Don’t know about Wisconsin, but Minnesota regulates deer hunting by dividing the state into zones. Some zones are restricted to archery, handguns, and rifled shotgun slugs (NOT buckshot).

I don’t know where some of you are coming from on this. Obviously I know that shotguns can be, and are, used to hunt deer, hence the reference to rifled slugs. However, I also know that shotgun hunters are a small minority compared to rifle, bow and black-powder hunters, so the fact that Kerry mentioned a double-barrel shotgun in coordination with crawling on his belly cast serious doubt on his hunting experience.

I have been hunting far more times than I ever wished, as I am the son of a man who is an excellent marksman and a voracious killer of animals.

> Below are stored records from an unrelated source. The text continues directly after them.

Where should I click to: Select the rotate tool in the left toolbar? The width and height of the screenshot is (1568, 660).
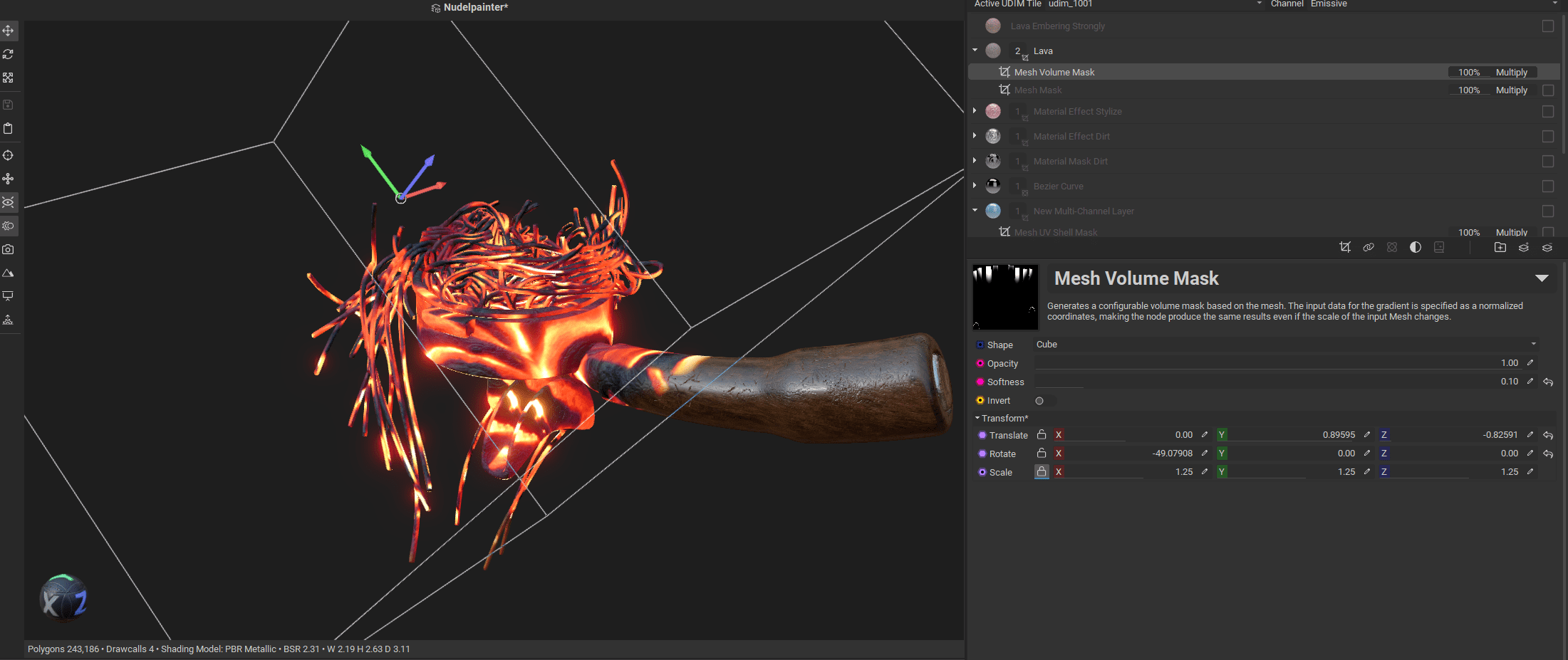coord(9,54)
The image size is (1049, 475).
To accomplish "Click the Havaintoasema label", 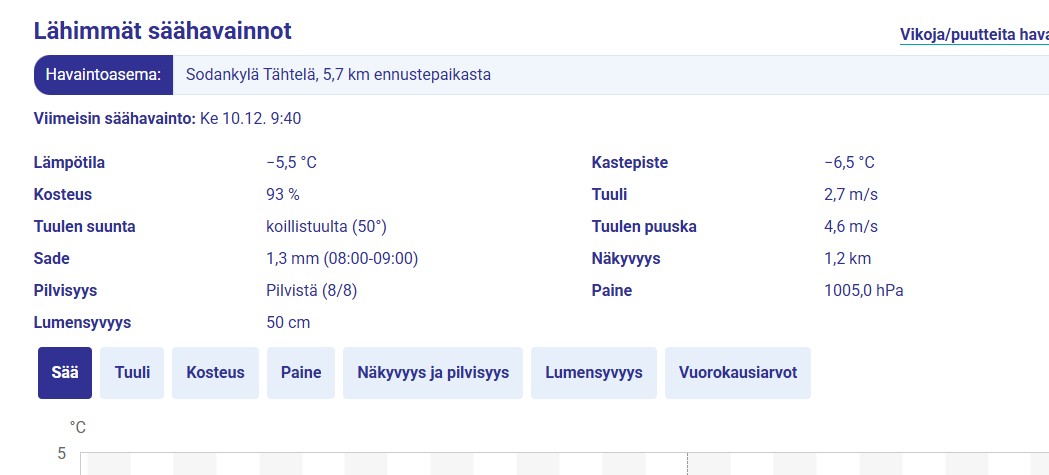I will click(x=104, y=75).
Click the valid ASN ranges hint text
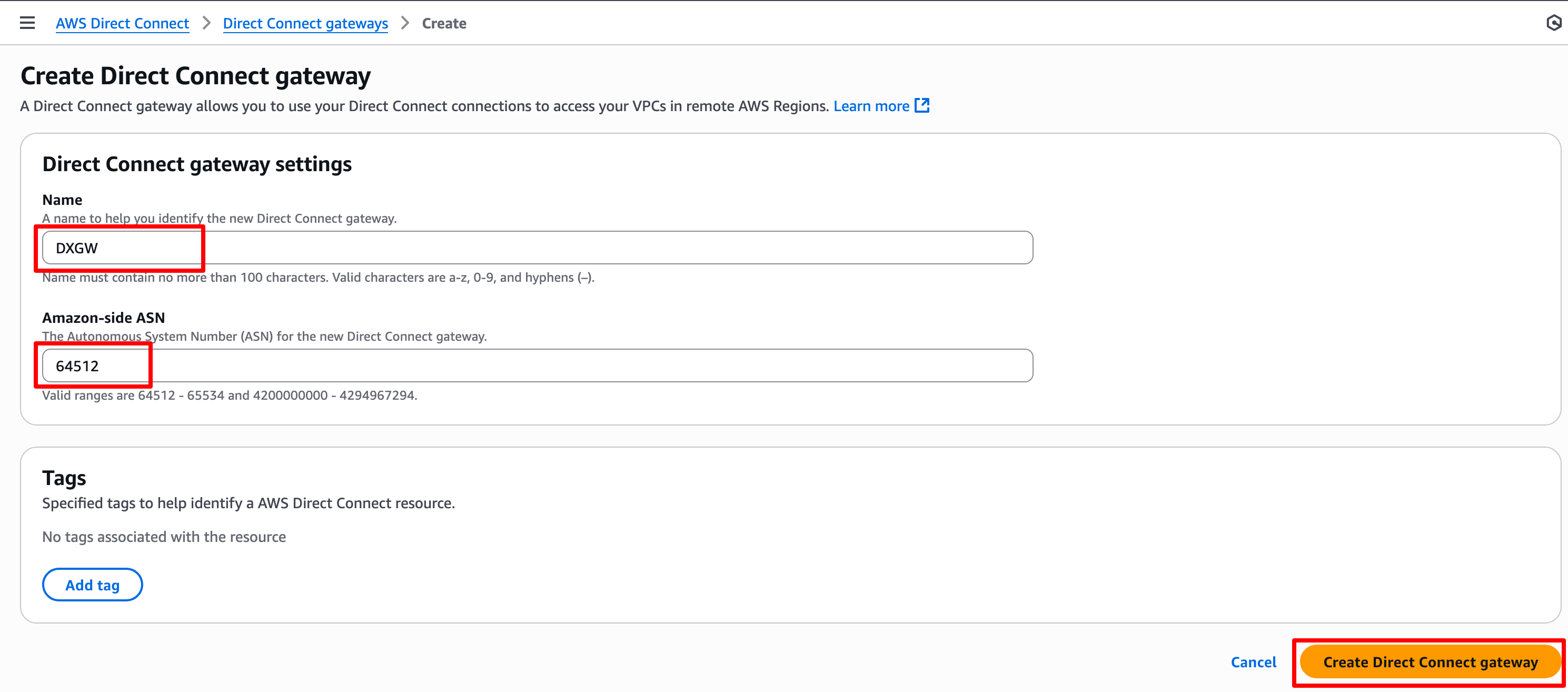Image resolution: width=1568 pixels, height=692 pixels. pos(230,396)
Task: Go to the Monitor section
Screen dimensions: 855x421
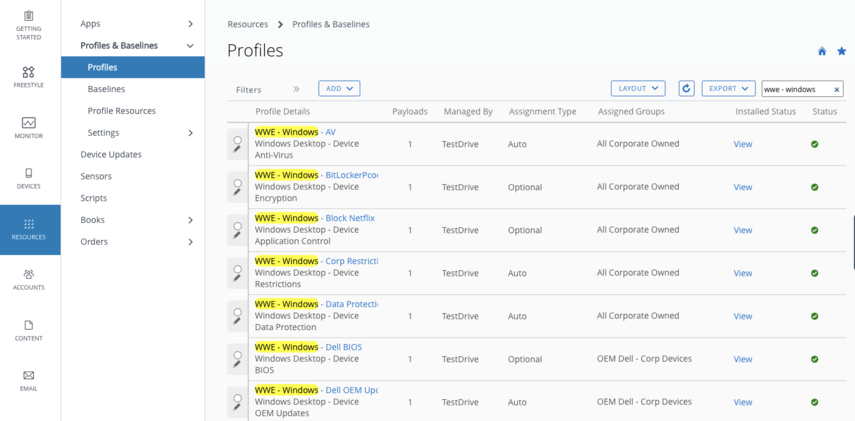Action: click(x=28, y=127)
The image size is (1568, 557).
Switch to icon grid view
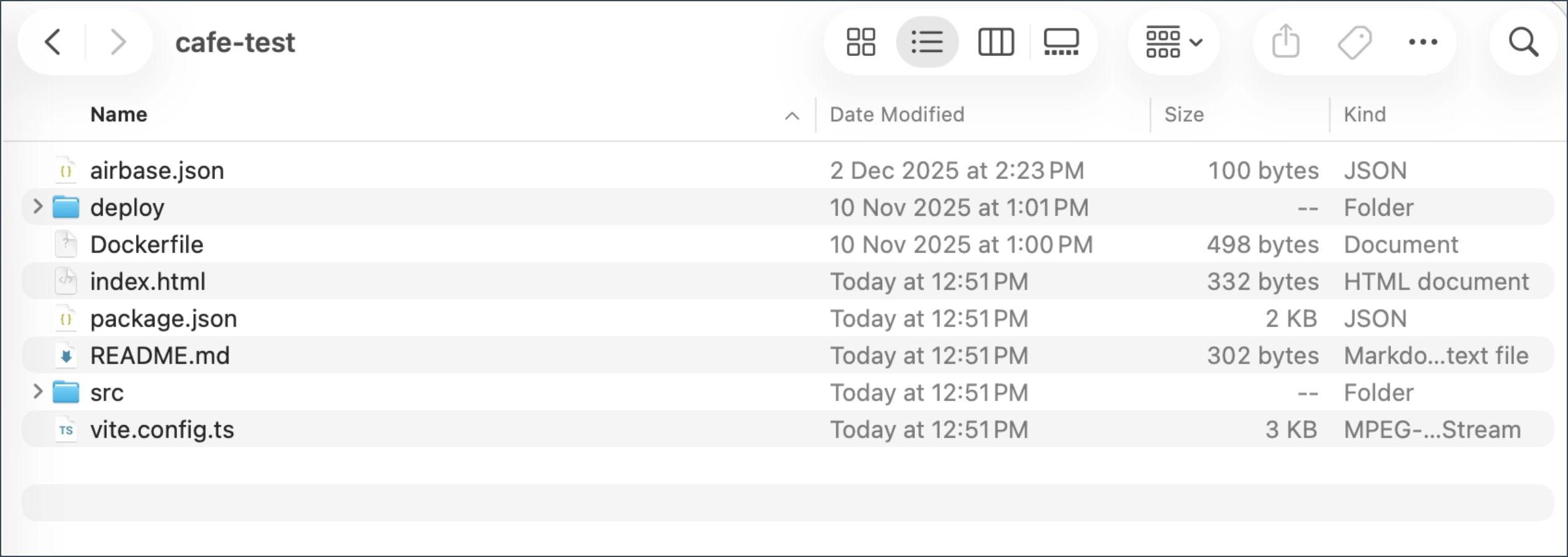(861, 42)
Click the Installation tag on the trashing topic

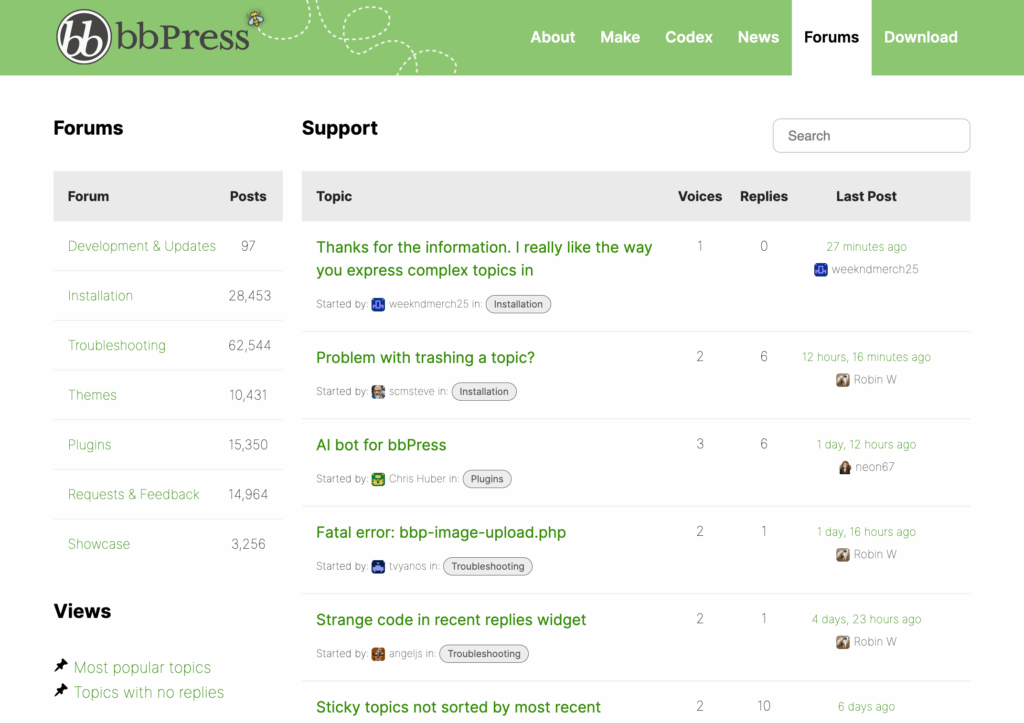(484, 391)
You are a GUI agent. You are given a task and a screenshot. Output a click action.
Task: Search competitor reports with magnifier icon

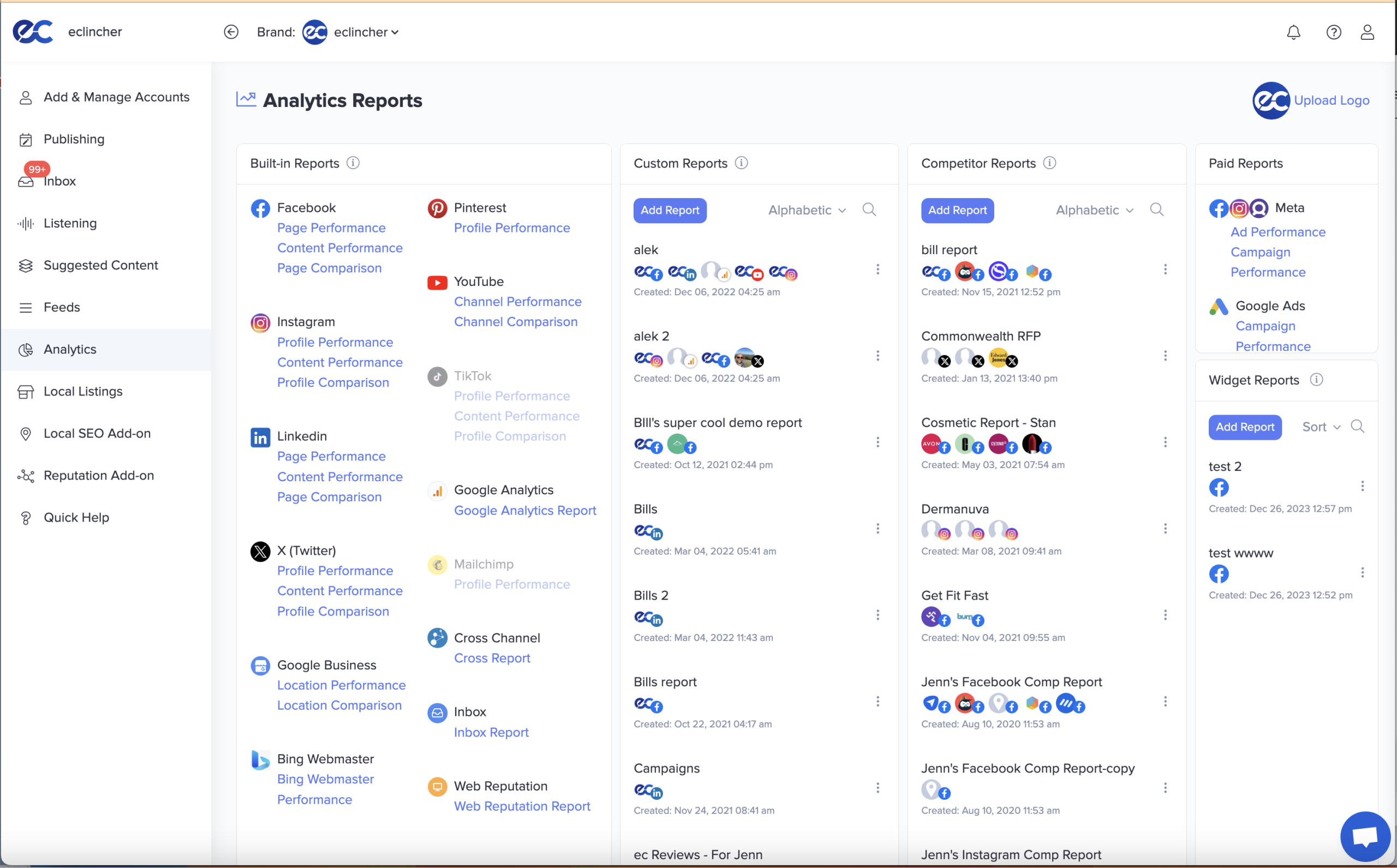click(x=1156, y=209)
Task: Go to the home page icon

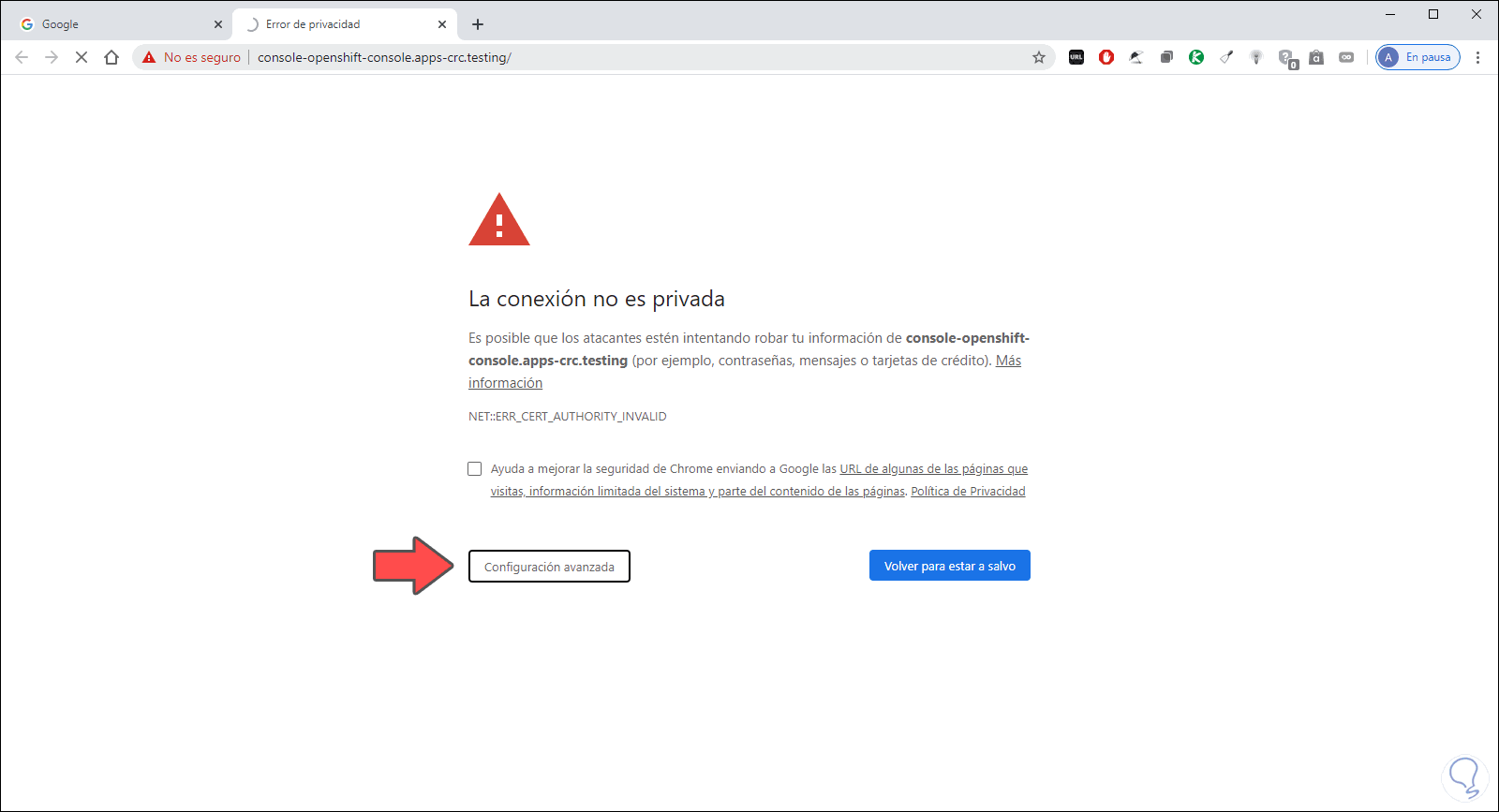Action: [111, 57]
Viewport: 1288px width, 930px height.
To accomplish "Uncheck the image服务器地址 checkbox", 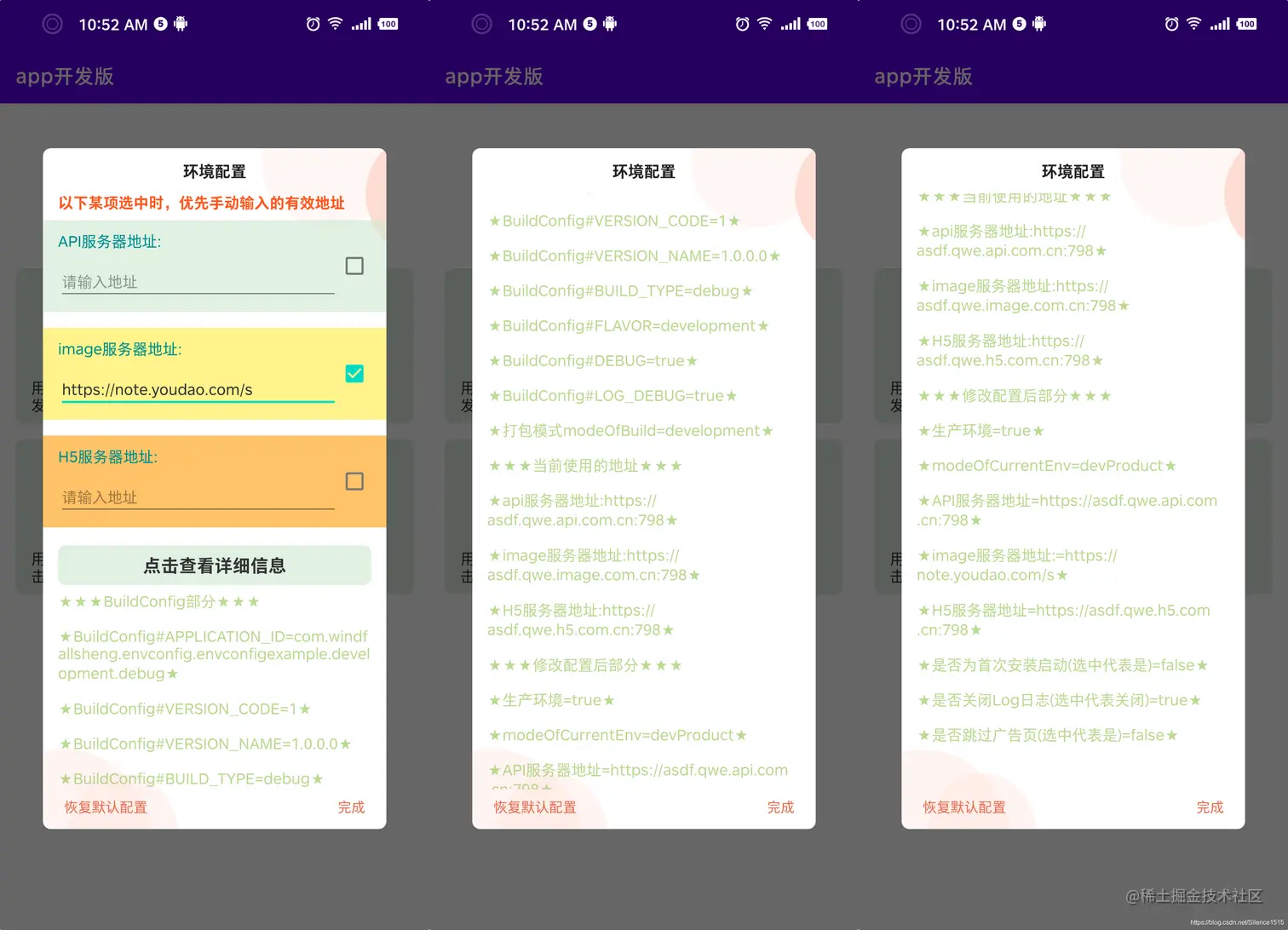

My brothers and I are all good shots – I once outshot a Force Recon sniper with a .357 Magnum at the range – and my brother impressed the Marines at Quantico with his ability to paint it black at distance there when he was still in high school. We bought Dad a bow for Christmas last year, as he nailed four deer on the first day of the season claimed that the deer have gotten so plentiful that it’s too easy. Personally, I suspect he’s finally figured out that it’s warmer during bow-hunting season.

In fact, when my father was the Scoutmaster, we used to be the only pistol-packing troop in the area. We’d go off into the deep woods in January, without tents or much food, and have to build lean-tos and kill rabbits for food and shelter. I even got my Zero Hero when I was ten, which required being camping out by yourself without much in the way of supplies for 24 hours in below-zero weather up North. I think I had a sleeping bag, a thing of matches, a Swiss Army knife and a pound of raw, frozen hamburger. (I smuggled a pair of books in my sleeping bag, of course.)

So, you see, I know how to survive in the wilderness, I just don’t understand the point of subjecting yourself to it unnecessarily.